• Reading text:
********

Of particular interest is whether recursive datatypes and cyclic data can be handled. For example, how does one write a type-index for a recursive datatype such as a cyclic graph?
datatype 'a graph = VTX of 'a * 'a graph list ref
fun arcs (VTX (_, r)) = r
Using the Show
combinators, we could first write a new type-index
combinator for graph
:
fun graph a = let
open Tie Show
in
fix Y (fn graph_a =>
inj (fn VTX (x, y) => x & y)
(data (C1"VTX"
(tuple (U a *
U (refc (list graph_a)))))))
end
To show a graph with integer labels
val a_graph = let
val a = VTX (1, ref [])
val b = VTX (2, ref [])
val c = VTX (3, ref [])
val d = VTX (4, ref [])
val e = VTX (5, ref [])
val f = VTX (6, ref [])

********

• Supplied data:
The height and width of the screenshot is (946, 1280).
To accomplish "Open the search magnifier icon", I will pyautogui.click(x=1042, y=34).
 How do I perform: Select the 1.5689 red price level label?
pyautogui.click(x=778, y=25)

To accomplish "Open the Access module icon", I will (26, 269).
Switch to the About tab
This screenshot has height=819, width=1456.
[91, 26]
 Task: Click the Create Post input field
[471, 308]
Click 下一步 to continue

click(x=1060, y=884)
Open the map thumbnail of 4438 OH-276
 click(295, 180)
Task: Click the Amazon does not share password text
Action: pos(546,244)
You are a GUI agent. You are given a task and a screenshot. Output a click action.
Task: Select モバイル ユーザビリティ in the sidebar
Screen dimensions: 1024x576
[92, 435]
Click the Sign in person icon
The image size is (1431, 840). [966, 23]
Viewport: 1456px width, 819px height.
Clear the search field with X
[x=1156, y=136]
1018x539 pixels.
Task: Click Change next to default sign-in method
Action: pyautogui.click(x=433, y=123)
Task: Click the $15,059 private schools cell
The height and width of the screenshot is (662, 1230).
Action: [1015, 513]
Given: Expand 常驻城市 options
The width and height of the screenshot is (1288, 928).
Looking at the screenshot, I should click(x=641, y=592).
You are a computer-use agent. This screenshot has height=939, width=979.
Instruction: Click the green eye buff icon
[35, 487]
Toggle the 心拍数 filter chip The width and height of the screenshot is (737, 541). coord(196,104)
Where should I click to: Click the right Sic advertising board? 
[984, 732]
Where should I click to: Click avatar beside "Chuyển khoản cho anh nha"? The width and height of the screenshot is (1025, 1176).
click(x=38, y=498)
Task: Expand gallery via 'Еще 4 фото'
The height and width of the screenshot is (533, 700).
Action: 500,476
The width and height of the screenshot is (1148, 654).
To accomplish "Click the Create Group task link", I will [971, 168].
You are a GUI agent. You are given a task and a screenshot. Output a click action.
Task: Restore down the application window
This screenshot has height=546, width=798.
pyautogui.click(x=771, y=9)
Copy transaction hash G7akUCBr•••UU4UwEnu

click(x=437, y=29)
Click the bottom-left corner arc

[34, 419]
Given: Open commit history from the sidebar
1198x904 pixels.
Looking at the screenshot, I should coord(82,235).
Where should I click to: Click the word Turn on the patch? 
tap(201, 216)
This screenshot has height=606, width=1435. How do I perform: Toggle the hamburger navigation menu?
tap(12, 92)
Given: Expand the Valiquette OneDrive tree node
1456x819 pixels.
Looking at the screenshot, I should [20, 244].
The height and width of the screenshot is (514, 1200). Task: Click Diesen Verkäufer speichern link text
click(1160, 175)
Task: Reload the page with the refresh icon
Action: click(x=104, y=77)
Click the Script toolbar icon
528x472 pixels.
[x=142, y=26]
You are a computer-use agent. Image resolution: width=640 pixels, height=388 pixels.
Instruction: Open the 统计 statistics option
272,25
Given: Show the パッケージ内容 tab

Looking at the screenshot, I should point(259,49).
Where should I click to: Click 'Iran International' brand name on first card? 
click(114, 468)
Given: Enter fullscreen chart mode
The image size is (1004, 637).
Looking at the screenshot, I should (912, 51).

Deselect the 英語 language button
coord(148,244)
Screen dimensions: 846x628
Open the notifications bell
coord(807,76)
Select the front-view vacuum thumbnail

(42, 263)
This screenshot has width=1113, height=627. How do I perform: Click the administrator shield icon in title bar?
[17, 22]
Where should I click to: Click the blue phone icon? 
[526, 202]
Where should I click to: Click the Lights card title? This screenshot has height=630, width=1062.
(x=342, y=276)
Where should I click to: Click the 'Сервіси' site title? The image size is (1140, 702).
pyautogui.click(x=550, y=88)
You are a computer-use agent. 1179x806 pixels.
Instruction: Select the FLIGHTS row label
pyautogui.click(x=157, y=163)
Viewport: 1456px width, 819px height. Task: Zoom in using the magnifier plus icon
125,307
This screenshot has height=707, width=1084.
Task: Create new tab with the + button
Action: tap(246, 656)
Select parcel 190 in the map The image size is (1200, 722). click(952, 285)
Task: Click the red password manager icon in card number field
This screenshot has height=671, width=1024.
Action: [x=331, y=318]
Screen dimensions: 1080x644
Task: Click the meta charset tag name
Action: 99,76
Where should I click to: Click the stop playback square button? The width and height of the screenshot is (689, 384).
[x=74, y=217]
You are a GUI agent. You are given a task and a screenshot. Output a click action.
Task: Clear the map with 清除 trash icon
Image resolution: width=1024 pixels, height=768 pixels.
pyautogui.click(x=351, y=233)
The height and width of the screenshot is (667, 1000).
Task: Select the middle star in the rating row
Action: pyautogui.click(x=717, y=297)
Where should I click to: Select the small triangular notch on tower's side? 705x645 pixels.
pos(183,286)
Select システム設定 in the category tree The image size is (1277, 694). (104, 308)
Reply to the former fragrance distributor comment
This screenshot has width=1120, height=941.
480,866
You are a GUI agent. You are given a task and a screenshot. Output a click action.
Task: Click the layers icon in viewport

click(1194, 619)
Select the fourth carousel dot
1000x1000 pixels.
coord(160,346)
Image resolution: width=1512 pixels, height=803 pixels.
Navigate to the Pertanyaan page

********

• Written task:
Answer from the text on recursive datatypes:
1. What constructor does the graph datatype use?
2. Which combinators are used to write the new type-index combinator for graph?
3. What integer label is given to the vertex d in a_graph?
Answer using only the text on recursive datatypes.

• Exercise result:
1. VTX
2. The Show combinators
3. 4